# DOCUMENT PASSAGE
The Data Access Layer, Part 1 – The Basics (And When Things Aren’t So Basic)
Today, I’d like to talk about the data access layer (DAL). I’ll start with a brief review: the motivation behind the DAL, the design principles that define a theoretically “good” DAL, and the relationship between the DAL and modern persistence technologies. Then, I’ll look at how simple DAL designs might start to break down under some workloads. I’ll outline a design approach that aims to address those situations without making the types of design compromise one might typically consider.
In Part 2 of this series, I’ll describe JPA’s Criteria API. Then I’ll return to the DAL design approach from Part 1 and step through a more concrete example using a JPA persistence mechanism, with the Criteria API playing a key role in the implementation.
I’m sure we’re all familiar with the tension between quality of design and speed of delivery that seems to pervade the IT world. Sometimes this tension is artificial – people tend to assume that a solid design will take too long to implement, though in fact it is often the case that having structure can make the end-to-end project timeline shorter. Even when the tradeoffs are real, too often they are expressed in terms of “business needs vs. technical needs” – a dichotomy that I always encourage people to rethink.
A full discussion of the business value of good design is beyond the scope that I wish to cover here. Perhaps some of you are already the design advocates on your teams, pointing out when so-called “technical debt” might incur excessive interest payments. Others might tend to prefer quick-and-dirty solutions that let you move on to the next thing. Either way, hopefully, we can all agree that a good separation of concerns is preferable when we can afford it; so in that spirit, let’s look at how to keep the separation between business logic and persistence details affordable.
The DAL sometimes gets marginalized a bit in light of modern persistence technologies. ORM tools like Hibernate abstract away many details of the DBMS (for typical use cases at least; but beware of the occasional need for native queries). JPA further provides a common API for use with various ORM tools (or providers as it calls them). At first glance, it may seem a little much to suggest that even JPA should be abstracted away from the business logic; but on closer inspection, there are reasons to say just that.
The insulation from the DBMS that JPA provides isn’t perfect. Even if you avoid native queries, information about the database schema still tends to leak through, as JPA entities tend to mirror tables very closely, and the relationships between the entities likewise tend to reflect the database’s structure. For a young application with a custom schema, the tables may have been designed to reflect business entities pretty closely anyway; but even when that’s so, as the application evolves, there may be performance reasons for the database to deviate from the “pure” business understanding of the data, and/or you may find that you’d prefer not to restructure the database to follow a change in the business layer data model.

# REQUIREMENTS
[A] Scale every coordinate in the entries by 1.75, rounding to whole numbers with halves going up. Rewrite each line, starting with the line containing "4 Νεα (299, 682)" and going on through the last line of the entries, and keep the lines that have no coordinates as well.
[B] Pick up the article on the data access layer after its final sentence and continue writing it.
The article and the entries are unrelated to each other.

# MATERIAL SUPPLIED

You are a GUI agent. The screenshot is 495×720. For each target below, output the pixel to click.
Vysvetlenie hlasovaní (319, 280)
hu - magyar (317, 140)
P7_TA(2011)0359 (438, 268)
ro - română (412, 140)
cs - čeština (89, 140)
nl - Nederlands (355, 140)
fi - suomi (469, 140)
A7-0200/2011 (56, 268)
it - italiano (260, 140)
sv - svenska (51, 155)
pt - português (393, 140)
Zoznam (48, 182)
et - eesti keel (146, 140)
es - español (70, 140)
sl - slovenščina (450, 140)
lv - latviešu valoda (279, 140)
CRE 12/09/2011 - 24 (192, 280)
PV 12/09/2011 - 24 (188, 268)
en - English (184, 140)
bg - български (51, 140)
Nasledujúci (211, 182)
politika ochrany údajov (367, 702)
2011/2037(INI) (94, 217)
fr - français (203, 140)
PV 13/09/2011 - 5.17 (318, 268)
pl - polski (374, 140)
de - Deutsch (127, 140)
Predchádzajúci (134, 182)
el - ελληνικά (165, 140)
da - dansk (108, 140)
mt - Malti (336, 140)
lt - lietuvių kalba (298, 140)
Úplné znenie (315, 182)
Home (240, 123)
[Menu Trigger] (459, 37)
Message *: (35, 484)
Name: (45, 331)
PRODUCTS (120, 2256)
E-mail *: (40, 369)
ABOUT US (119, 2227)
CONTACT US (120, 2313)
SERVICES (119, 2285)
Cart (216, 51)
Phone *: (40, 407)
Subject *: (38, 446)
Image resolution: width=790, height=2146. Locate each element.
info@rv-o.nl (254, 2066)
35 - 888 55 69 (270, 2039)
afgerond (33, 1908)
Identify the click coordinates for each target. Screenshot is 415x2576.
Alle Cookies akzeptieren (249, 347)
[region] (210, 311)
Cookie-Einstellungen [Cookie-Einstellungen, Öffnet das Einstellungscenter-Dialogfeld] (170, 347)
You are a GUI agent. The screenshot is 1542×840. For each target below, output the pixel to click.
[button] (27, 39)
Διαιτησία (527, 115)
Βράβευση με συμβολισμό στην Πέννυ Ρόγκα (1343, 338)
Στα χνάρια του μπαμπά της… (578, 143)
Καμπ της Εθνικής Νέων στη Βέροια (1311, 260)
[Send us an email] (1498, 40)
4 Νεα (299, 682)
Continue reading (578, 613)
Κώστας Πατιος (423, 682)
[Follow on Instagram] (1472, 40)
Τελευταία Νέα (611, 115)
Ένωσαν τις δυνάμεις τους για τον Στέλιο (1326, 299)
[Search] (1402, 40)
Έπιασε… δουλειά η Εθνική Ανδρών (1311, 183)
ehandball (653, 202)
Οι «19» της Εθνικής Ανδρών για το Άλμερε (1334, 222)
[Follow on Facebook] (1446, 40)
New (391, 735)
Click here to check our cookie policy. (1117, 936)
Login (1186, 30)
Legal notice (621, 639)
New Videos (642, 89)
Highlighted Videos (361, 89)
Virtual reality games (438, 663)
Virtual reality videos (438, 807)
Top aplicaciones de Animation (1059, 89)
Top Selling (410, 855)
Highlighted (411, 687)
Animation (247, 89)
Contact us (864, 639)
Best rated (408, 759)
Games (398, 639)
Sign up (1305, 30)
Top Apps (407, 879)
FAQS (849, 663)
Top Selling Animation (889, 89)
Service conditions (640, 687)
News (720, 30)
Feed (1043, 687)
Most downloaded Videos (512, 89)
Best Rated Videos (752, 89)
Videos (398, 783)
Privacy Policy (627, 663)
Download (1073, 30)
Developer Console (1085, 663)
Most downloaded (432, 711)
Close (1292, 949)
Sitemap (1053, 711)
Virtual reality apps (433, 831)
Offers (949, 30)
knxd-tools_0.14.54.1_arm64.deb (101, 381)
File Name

# RESULTS FOR EACH TASK
[A]
4 Νεα (523, 1194)
Continue reading (1012, 1073)
Κώστας Πατιος (740, 1194)
[Follow on Instagram] (2576, 70)
Τελευταία Νέα (1069, 201)
Ένωσαν τις δυνάμεις τους για τον Στέλιο (2321, 523)
[Search] (2454, 70)
Έπιασε… δουλειά η Εθνική Ανδρών (2294, 320)
ehandball (1143, 354)
Οι «19» της Εθνικής Ανδρών για το Άλμερε (2335, 389)
[Follow on Facebook] (2531, 70)
New (684, 1286)
Click here to check our cookie policy. (1955, 1638)
Login (2076, 53)
Legal notice (1087, 1118)
New Videos (1124, 156)
Highlighted Videos (632, 156)
Virtual reality games (767, 1160)
Virtual reality videos (767, 1412)
Top aplicaciones de Animation (1853, 156)
Top Selling (718, 1496)
Highlighted (719, 1202)
Animation (432, 156)
Contact us (1512, 1118)
Best rated (714, 1328)
Games (697, 1118)
Sign up (2284, 53)
Top Apps (712, 1538)
FAQS (1486, 1160)
Top Selling Animation (1556, 156)
Service conditions (1120, 1202)
News (1260, 53)
Feed (1825, 1202)
Most downloaded Videos (896, 156)
Best Rated Videos (1316, 156)
Videos (697, 1370)
Privacy Policy (1097, 1160)
Download (1878, 53)
Developer Console (1899, 1160)
Most downloaded (756, 1244)
Close (2261, 1661)
Sitemap (1843, 1244)
Virtual reality apps (758, 1454)
Offers (1661, 53)
knxd-tools_0.14.54.1_arm64.deb (177, 667)
File Name

[B]
From a separation of concerns point of view, then, JPA behaves less like a data access abstraction to be called from the business layer, and more like a persistence detail to be abstracted away by a DAL interface. By no means does this undercut the value of a good ORM tool. We just have to recognize that like any tool, it is valuable when applied to the right problems and costly when applied to the wrong ones.
So getting back to basics, a good DAL has two qualities:
- The interface (through which the business layer invokes DAL operations) is written in the business layer’s terms. Today’s implementation might use JPA; but tomorrow you might find that the native Hibernate API better meets your needs, or decide to get away from ORM and use JDBC, or even abandon the use of a relational database entirely. It should be possible to gut your DAL and write a new one around the new persistence mechanism, changing none of the DAL interfaces (and therefore changing none of the business layer that uses those interfaces). Such a rewrite may not be easy, but without a solid DAL interface you’d typically have to rewrite broad swaths of business logic that had become hopelessly entangled with details of the old persistence mechanism. A DAL rewrite will usually be easier, and will almost always be less risky, than that.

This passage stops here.